My Dear Wormwood,
I wonder you should ask me whether it is essential to keep the patient in ignorance of your own existence. That question, at least for the present phase of the struggle, has been answered for us by the High Command. Our policy, for the moment, is to conceal ourselves. Of course this has not always been so. We are really faced with a cruel dilemma. When the humans disbelieve in our existence we lose all the pleasing results of direct terrorism and we make no magicians. On the other hand, when they believe in us, we cannot make them materialists and sceptics. At least, not yet.
— The Screwtape Letters, letter VII, C. S. Lewis
He wants them to learn to walk and must therefore take away His hand; and if only the will to walk is really there He is pleased even with their stumbles. Do not be deceived, Wormwood. Our cause is never more in danger, than when a human, no longer desiring, but intending, to do our Enemy's will, looks round upon a universe from which every trace of
Him seems to have vanished, and asks why he has been forsaken, and still obeys.
— The Screwtape Letters, letter VIII, C. S. Lewis
Clearly, supernatural activity does not come to our daily public attention. In fact, it is very hard to bring anything supernatural to public attention, as anyone involved in supernatural doings quickly discovers. Contrariwise, it is very easy to hide the supernatural from ordinary, mundane attention. This twist of luck or fate separating the esoteric and prosaic worlds is called "the Sundering." It is not, however, leak-proof or air-tight. After all, myths and legends do circulate in the prosaic.

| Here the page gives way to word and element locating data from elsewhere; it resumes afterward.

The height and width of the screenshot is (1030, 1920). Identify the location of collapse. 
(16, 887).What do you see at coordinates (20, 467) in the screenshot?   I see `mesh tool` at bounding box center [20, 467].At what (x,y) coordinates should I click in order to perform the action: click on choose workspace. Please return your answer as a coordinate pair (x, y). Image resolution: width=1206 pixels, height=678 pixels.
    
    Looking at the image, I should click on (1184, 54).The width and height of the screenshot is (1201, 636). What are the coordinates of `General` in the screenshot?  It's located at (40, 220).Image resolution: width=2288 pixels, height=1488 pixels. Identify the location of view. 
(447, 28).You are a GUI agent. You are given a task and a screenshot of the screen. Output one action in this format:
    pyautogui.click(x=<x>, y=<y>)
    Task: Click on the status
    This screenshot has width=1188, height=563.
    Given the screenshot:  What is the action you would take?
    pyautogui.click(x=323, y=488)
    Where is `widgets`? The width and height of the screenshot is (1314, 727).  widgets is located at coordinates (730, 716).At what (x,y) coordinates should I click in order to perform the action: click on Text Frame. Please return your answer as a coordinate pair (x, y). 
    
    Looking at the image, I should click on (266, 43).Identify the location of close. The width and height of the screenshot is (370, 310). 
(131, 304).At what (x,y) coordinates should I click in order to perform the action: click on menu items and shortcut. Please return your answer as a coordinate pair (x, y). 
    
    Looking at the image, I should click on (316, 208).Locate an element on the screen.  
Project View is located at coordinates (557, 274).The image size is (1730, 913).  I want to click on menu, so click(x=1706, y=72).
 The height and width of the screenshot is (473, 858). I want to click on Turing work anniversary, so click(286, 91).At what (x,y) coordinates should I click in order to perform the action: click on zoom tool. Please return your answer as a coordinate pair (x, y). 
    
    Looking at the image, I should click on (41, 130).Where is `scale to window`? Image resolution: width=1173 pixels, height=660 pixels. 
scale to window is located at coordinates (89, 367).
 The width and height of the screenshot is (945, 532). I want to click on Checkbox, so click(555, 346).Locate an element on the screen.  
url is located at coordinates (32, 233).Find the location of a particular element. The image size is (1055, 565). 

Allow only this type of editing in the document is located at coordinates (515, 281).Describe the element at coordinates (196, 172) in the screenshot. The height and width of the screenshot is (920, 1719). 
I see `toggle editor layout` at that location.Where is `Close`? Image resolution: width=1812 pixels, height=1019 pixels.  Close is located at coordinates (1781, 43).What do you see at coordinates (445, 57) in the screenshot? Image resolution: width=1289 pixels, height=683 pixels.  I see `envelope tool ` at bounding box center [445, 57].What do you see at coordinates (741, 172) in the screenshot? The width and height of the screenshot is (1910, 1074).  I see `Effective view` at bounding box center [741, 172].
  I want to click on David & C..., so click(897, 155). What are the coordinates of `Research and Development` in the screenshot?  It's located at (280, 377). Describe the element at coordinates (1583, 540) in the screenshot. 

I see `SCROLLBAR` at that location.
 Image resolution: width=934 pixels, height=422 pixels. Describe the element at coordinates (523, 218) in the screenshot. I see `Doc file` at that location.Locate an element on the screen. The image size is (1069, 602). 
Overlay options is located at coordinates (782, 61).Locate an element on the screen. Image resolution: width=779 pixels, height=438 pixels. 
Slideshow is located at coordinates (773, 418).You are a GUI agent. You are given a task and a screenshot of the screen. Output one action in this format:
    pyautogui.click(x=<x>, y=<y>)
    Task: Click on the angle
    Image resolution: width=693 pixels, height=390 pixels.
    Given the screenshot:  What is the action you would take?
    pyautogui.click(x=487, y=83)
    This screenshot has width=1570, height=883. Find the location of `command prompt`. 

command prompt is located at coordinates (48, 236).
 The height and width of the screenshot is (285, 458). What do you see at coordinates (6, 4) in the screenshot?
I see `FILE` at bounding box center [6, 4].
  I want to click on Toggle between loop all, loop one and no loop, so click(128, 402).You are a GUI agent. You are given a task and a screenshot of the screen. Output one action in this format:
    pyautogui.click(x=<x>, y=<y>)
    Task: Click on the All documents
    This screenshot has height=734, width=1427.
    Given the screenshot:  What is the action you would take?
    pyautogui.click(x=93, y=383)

But why is the Sundering there? Why shouldn't esoteric stuff be exoteric, public, as depicted in so many fantasy novels? Frankly, no one knows. There are many theories:
At some point in the future, the Antichrist rises to power. He could not rise if myth and magic were public. Too many seers. Too many armies of superheroes. In short, the ordinary world would be too powerful for him.But we have already been affected by his rise, through the prophecies of Revelation. It doesn't matter if the prophecies remain believed or understood or even remembered. It only matters that they were heard and had some effect, any effect, on history.
° We would not have heard the prophecies if the Antichrist will never arise.
° The Antichrist will never arise if magic is public.
° Therefore, since we have heard the prophecies, magic cannot be public.Now, this does not exclude the idea that the Sundering is caused by Heaven. Heaven may have sent John the prophecy in order to create the Sundering, thus protecting many generations of humanity from widespread exposure to magic and setting up human pride for its own comeuppance in the form of the Antichrist, who, like Babylon or Egypt, is both foe and punishment.
If you don't like the prophecy of the Antichrist, you can substitute the prophecies concerning Ragnarok, or the Kali Yuga, or the works of Nostradamus.
But the temporal dynamics are the same, whichever prophecy and whatever the higher-level cause of the Sundering. It is an impersonal effect, warping probability just as much as it needs to, to achieve the result.
"Have you ever noticed," said Dimble, "that the universe, and every little bit of the universe, is always hardening and narrowing and coming to a point?"
His wife waited as those wait who know by long experience the mental processes of the person who is talking to them.
"I mean this," said Dimble in answer to the question she had not asked. "If you dip into any college, or school, or parish, or family – anything you like – at a given point in its history, you always find that there was a time before that point when there was more elbow room and contrasts weren't quite so sharp; and that there's going to be a time after that point when there is even less room for indecision and choices are even more momentous. Good is always getting better and bad is always getting worse: the possibilities of even apparent neutrality are always diminishing. The whole thing is sorting itself out all the time, coming to a point, getting sharper and harder. Like in the poem about Heaven and Hell eating into merry Middle Earth from opposite sides ... how does it go? Something about 'eat every day' ... 'till all is somethinged away'. It can't be eaten, that wouldn't scan. My memory has failed dreadfully these last few years. Do you know the bit, Margery?"
"What you were saying reminded me more of the bit in the Bible about the winnowing fan. Separating the wheat and the chaff. Or like Browning's line:
"'Life's business being just the terrible choice.'"
"Exactly! Perhaps the whole time-process means just that and nothing else. But it's not only in questions of moral choice. Everything is getting more itself and more different from everything else all the time. Evolution means species getting less and less like one another. Minds get more and more spiritual, matter more and more material. Even in literature, poetry and prose draw further and further apart."